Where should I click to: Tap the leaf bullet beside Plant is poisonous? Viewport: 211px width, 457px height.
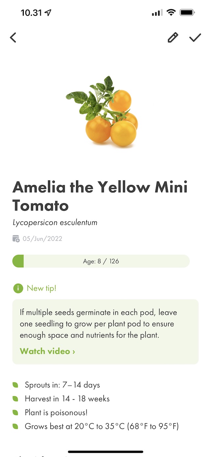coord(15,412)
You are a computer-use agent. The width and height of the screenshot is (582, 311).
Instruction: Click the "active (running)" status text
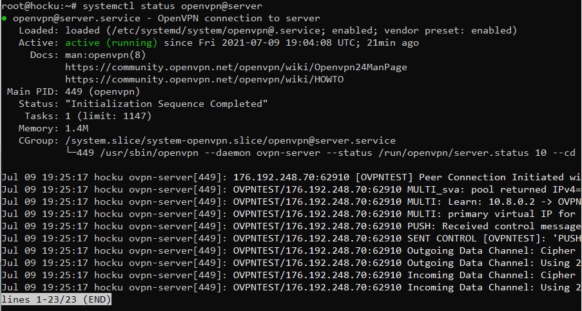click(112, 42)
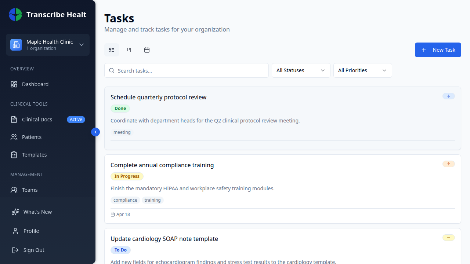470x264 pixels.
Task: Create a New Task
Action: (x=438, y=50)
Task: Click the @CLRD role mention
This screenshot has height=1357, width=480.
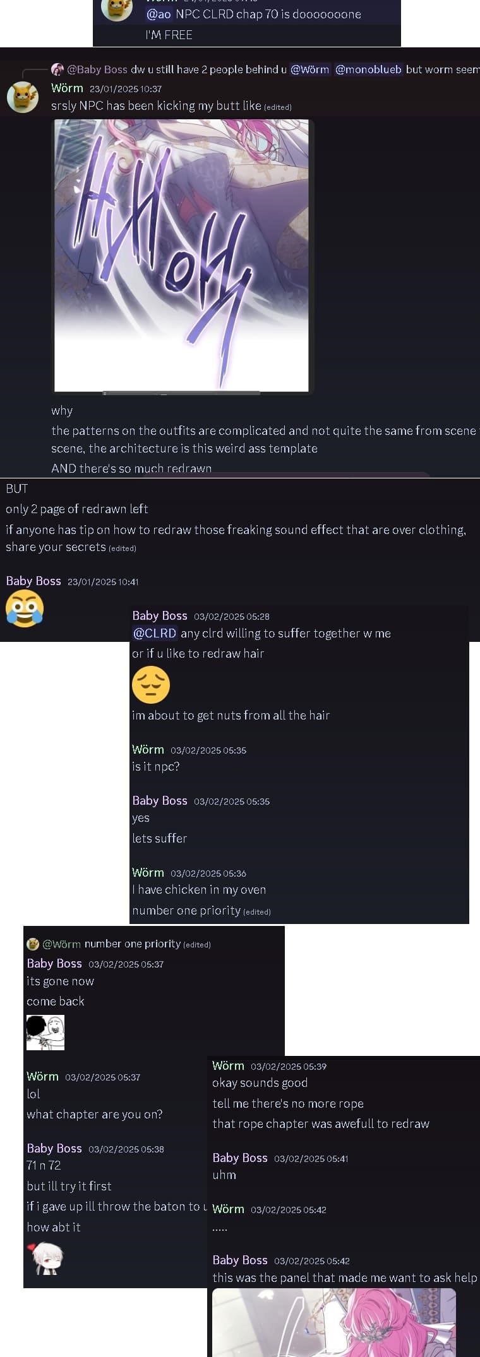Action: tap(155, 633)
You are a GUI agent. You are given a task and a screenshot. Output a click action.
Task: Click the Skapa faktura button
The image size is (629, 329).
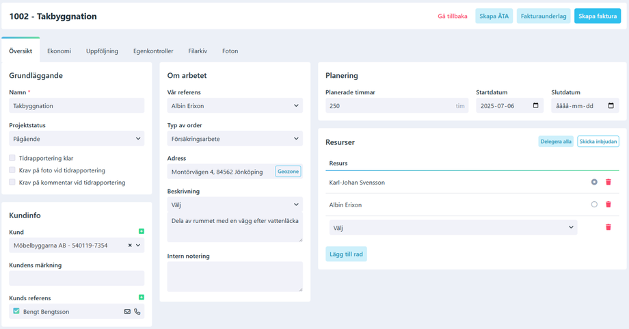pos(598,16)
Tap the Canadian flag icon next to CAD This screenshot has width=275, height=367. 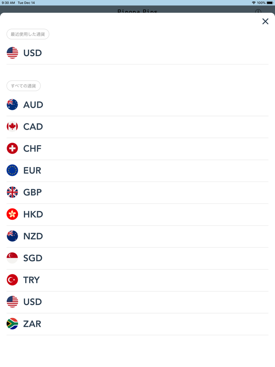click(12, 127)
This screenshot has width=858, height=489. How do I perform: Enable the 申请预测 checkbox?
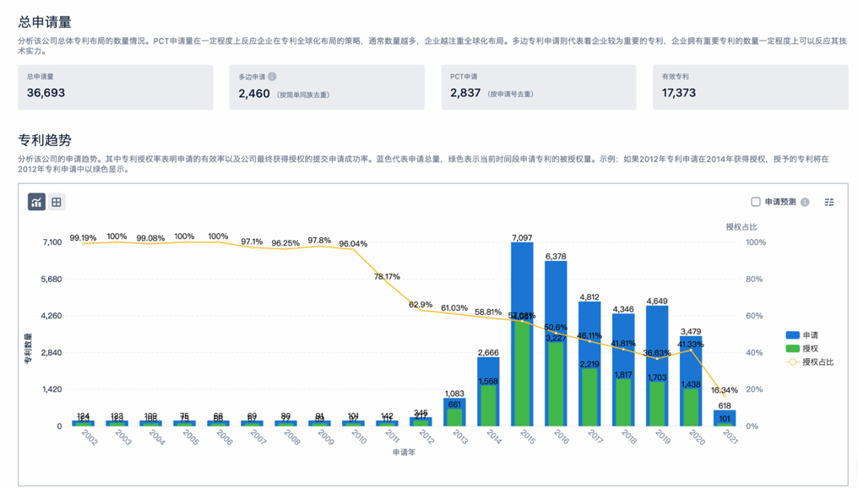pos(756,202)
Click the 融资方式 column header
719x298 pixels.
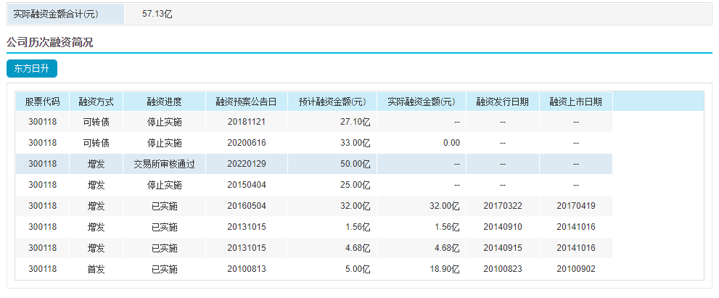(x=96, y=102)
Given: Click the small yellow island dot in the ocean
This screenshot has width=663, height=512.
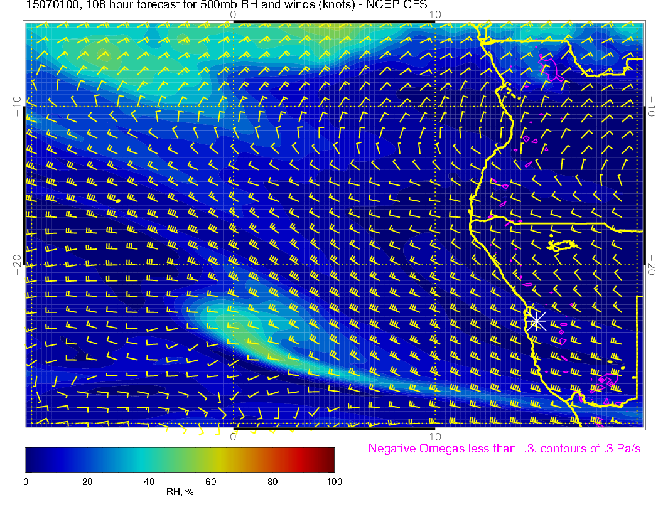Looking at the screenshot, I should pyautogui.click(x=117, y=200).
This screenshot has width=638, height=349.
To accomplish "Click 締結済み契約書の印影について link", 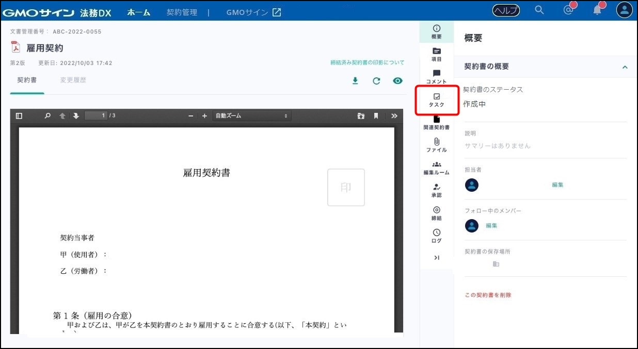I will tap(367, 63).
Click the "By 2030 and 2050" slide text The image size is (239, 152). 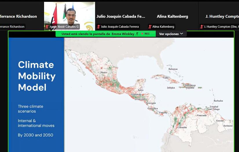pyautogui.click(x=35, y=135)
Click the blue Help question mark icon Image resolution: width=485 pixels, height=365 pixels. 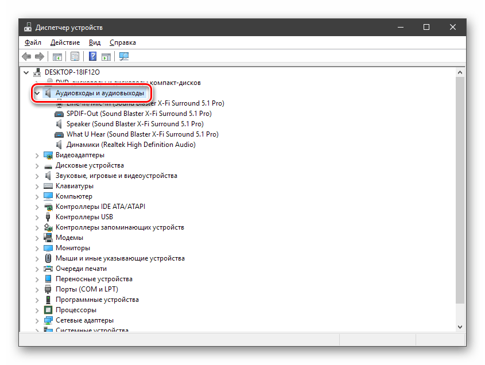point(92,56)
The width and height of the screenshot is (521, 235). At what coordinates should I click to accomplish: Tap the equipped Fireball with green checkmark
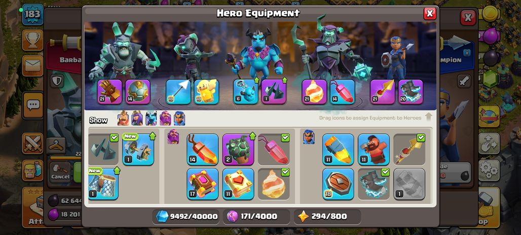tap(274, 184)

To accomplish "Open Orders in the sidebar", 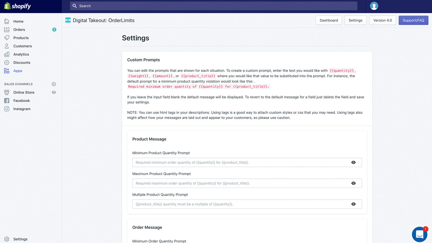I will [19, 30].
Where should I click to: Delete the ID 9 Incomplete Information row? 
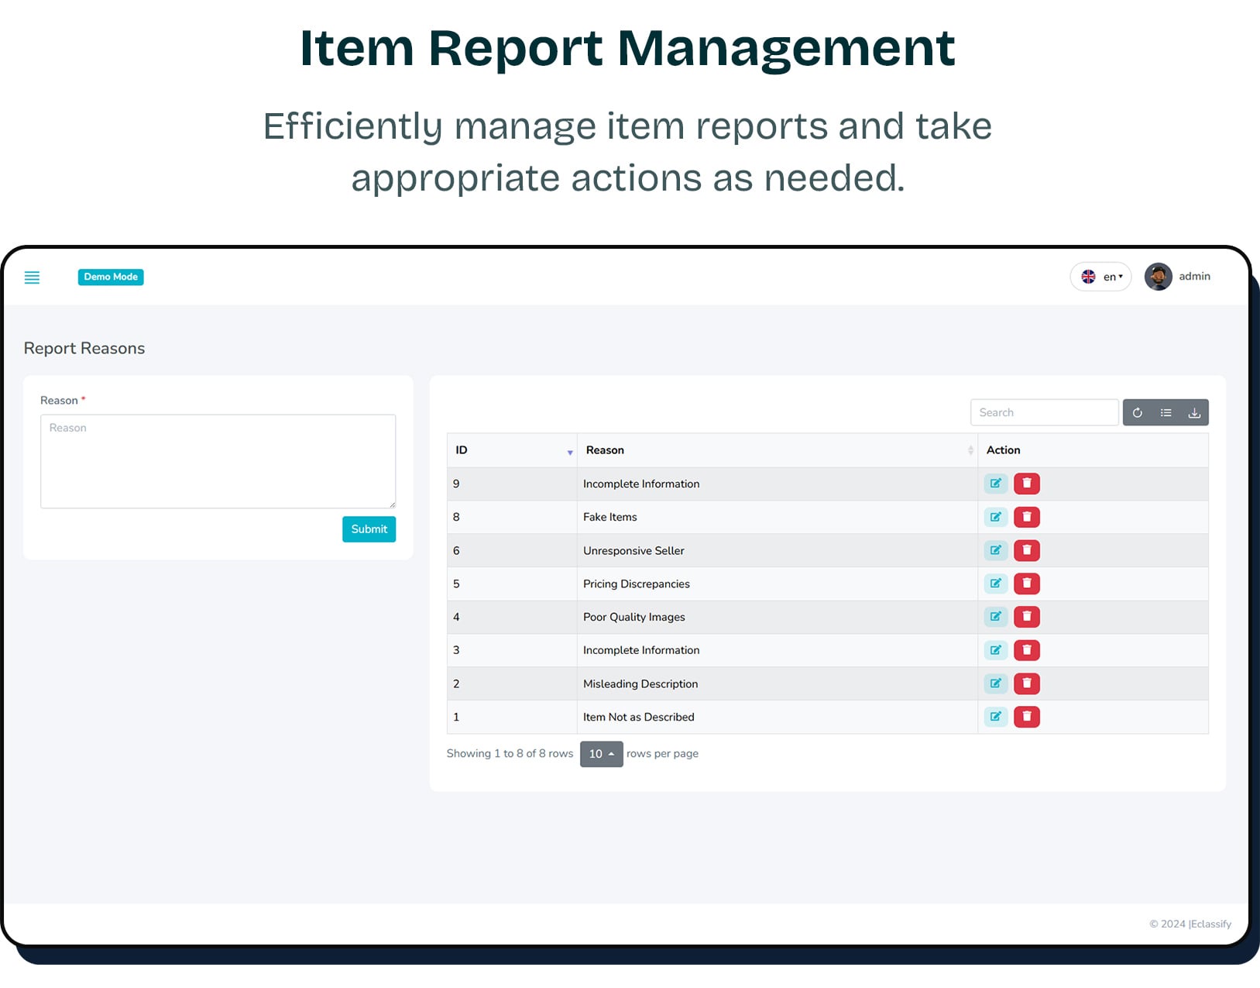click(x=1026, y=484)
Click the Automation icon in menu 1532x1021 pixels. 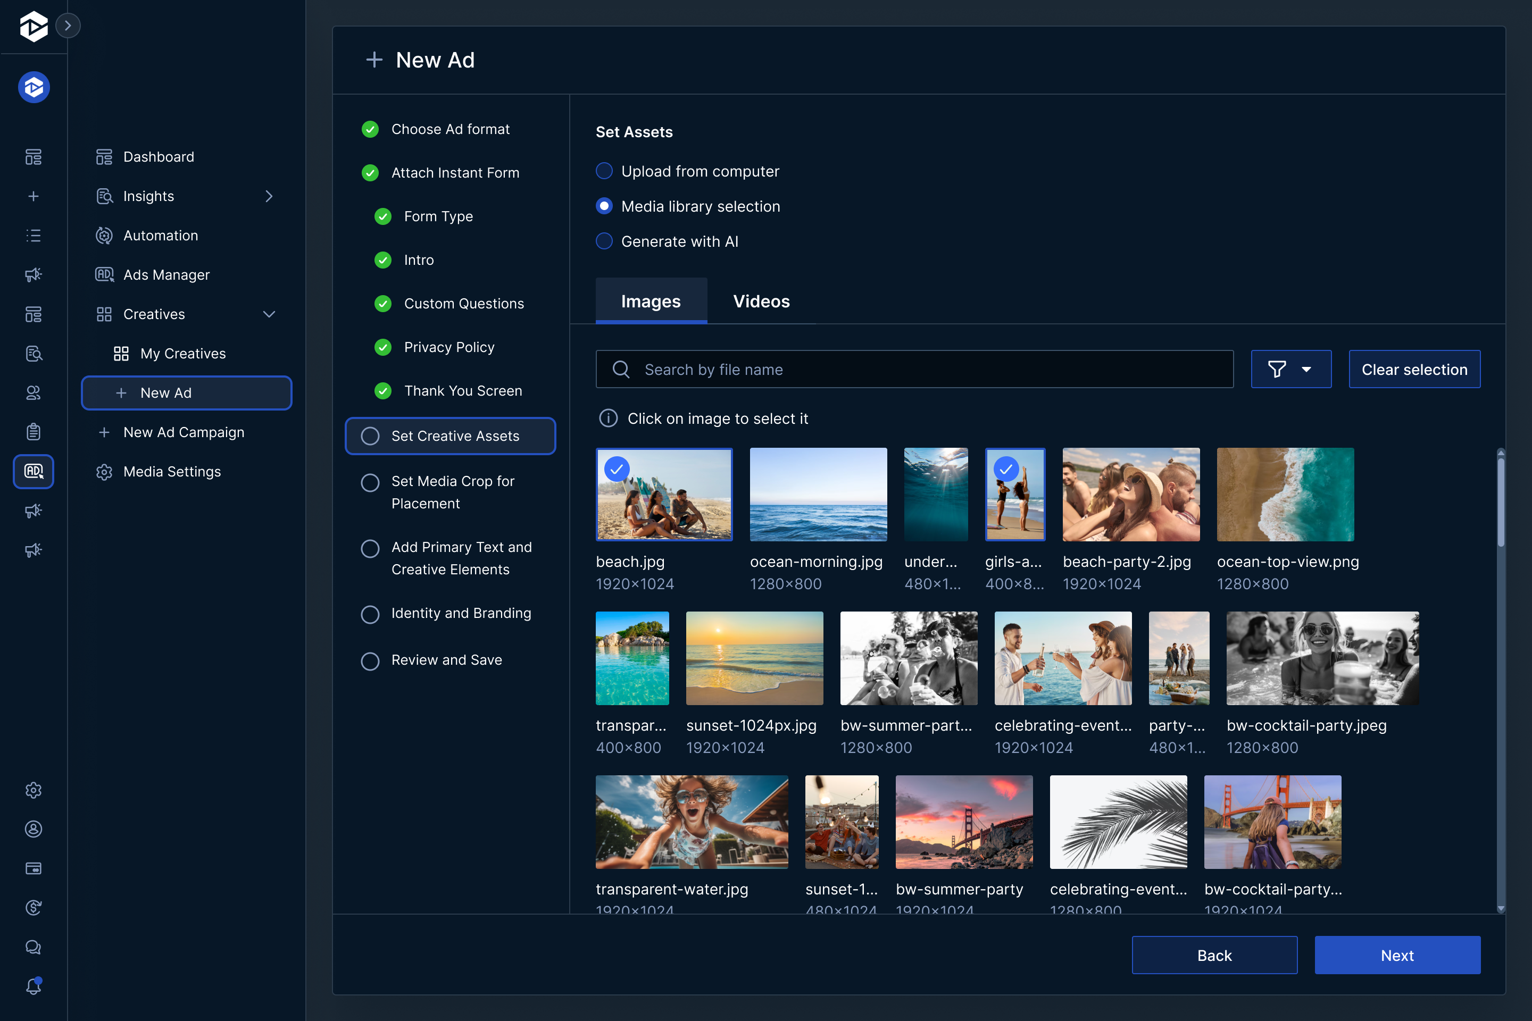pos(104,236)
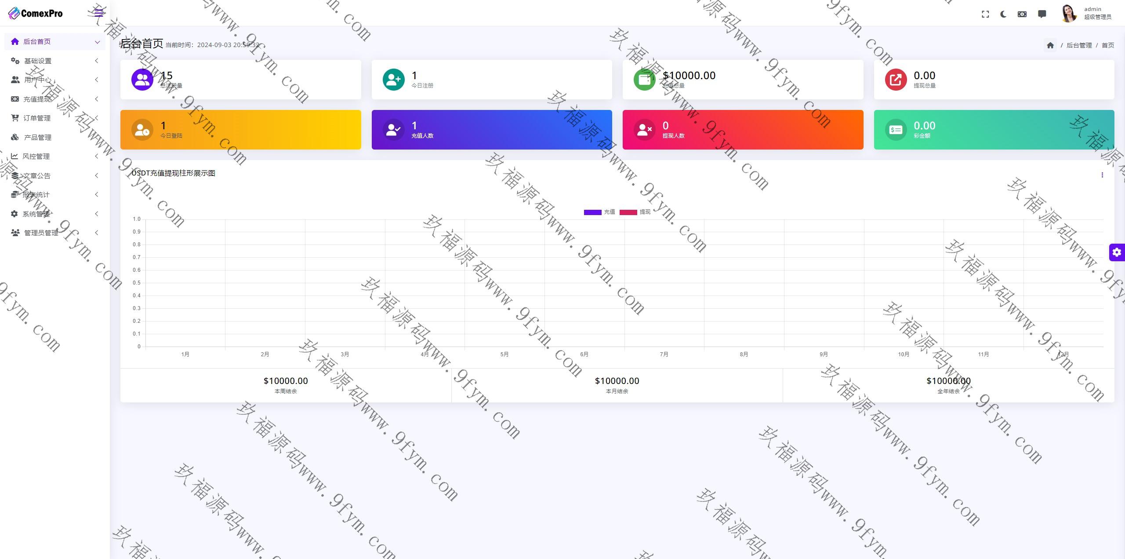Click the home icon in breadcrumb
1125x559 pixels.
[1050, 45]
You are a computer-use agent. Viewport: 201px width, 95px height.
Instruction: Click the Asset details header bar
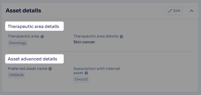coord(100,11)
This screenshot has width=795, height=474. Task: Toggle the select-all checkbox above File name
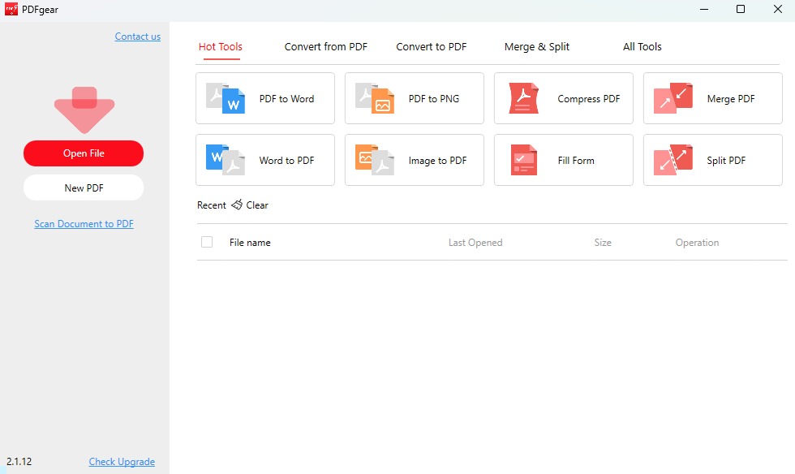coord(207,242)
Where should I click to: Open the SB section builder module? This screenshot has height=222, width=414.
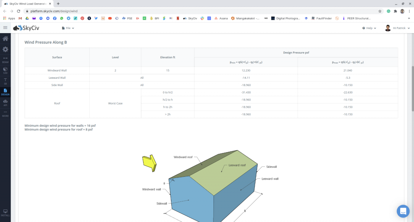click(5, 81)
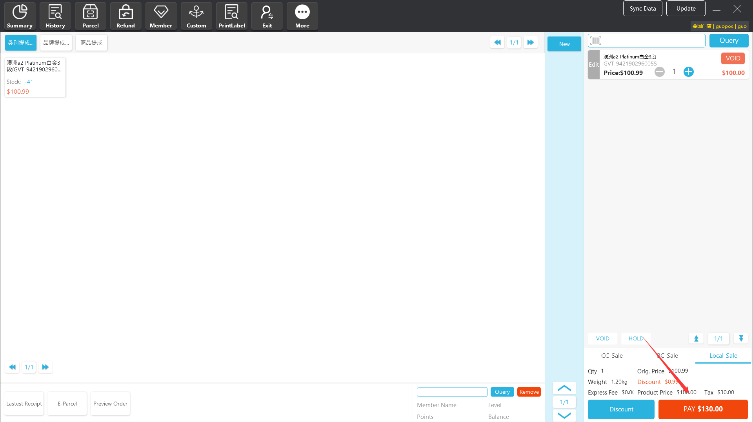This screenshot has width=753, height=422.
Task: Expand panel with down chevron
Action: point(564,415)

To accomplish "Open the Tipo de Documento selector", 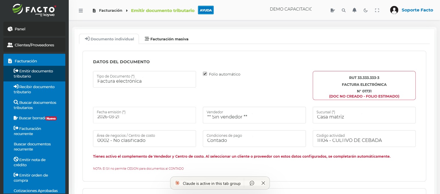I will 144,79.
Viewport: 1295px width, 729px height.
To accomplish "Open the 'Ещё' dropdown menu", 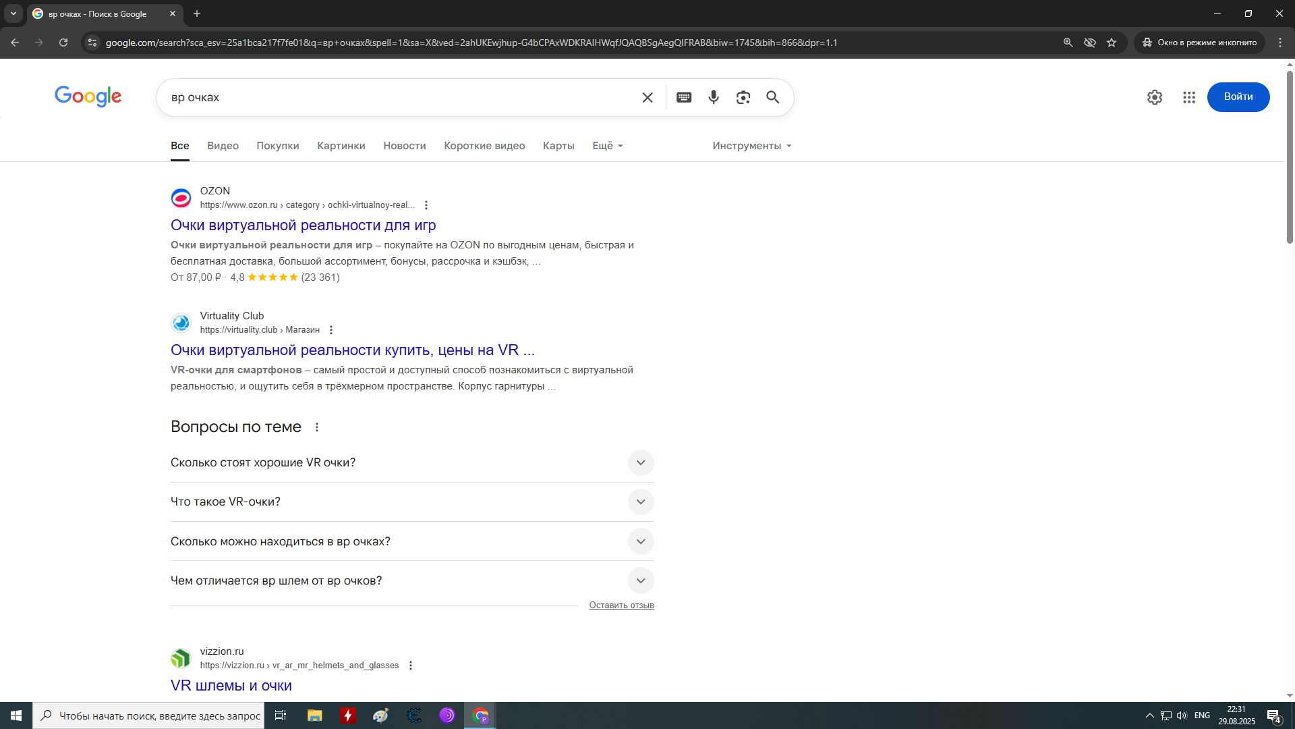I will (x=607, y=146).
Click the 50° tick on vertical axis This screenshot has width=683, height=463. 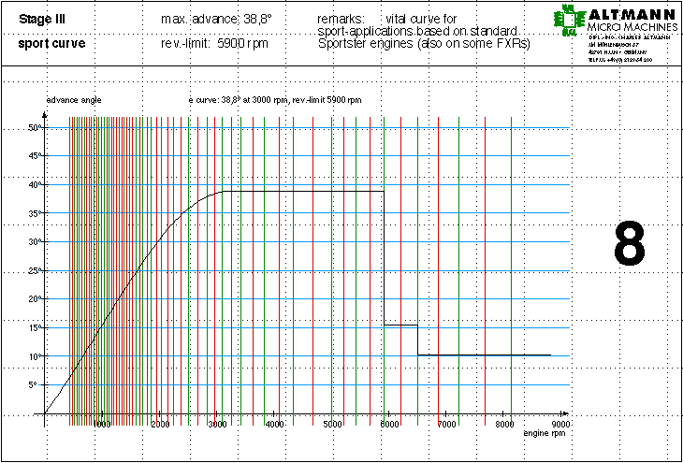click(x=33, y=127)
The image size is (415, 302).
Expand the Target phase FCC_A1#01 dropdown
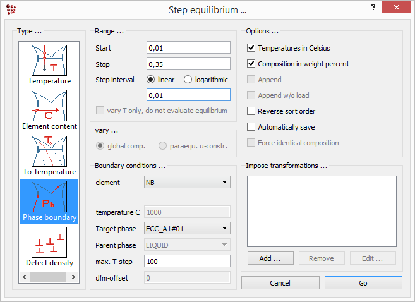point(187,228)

####

● SHORT EXERCISE
Copy out the items word for word, from the very beginning through the line containing "pos(598,16)", and leave out the pictures.

● RESULT OF THE EXERCISE
Where should I click to: Tap the leaf bullet beside Plant is poisonous? Viewport: 211px width, 457px height.
coord(15,412)
You are a computer-use agent. The width and height of the screenshot is (582, 311).
Instruction: Click the "active (running)" status text
click(112, 42)
470x264 pixels.
Task: Create a New Task
Action: (x=438, y=50)
Task: Click the @CLRD role mention
This screenshot has height=1357, width=480.
Action: tap(155, 633)
You are a GUI agent. You are given a task and a screenshot. Output a click action.
Task: Click the Skapa faktura button
The image size is (629, 329).
pos(598,16)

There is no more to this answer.